Element and text location data
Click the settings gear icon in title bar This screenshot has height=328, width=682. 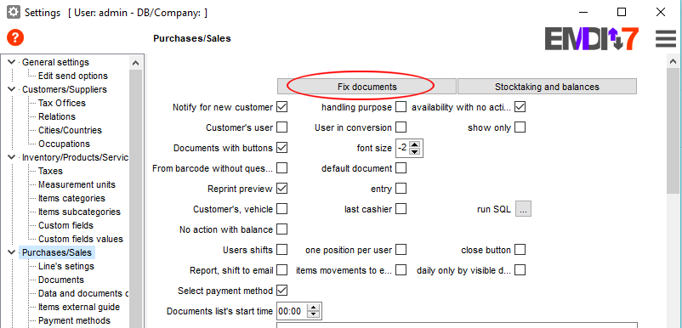pos(13,13)
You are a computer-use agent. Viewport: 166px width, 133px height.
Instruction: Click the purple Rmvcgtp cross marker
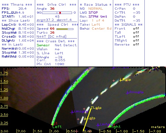coord(127,93)
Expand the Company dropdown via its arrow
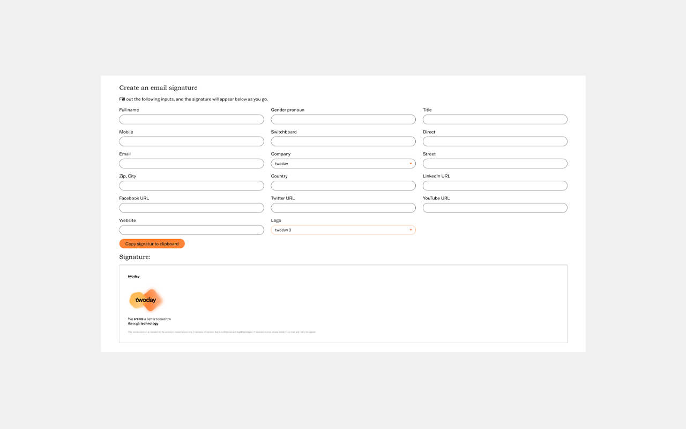This screenshot has height=429, width=686. 411,163
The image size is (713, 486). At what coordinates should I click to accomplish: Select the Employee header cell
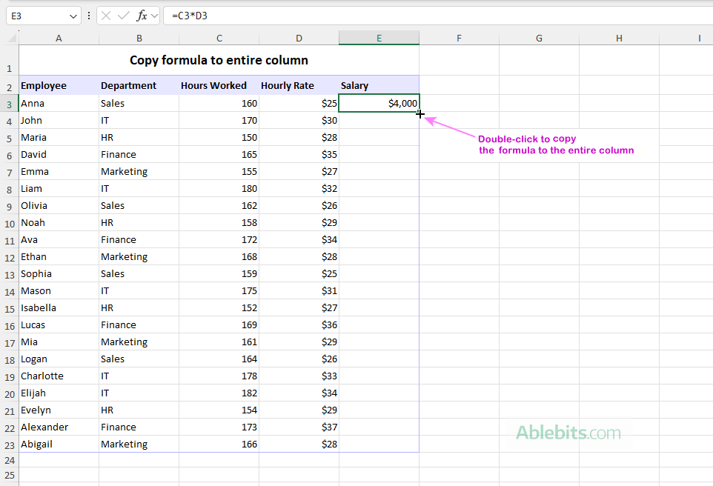coord(59,85)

> SHORT TASK:
Please output the material again word for word, beginning at the line that contains "The image size" and continuing through the end of the material. Leave the pictures out.

> WRITTEN RESPONSE:
The image size is (713, 486). At what coordinates should I click to accomplish: Select the Employee header cell
coord(59,85)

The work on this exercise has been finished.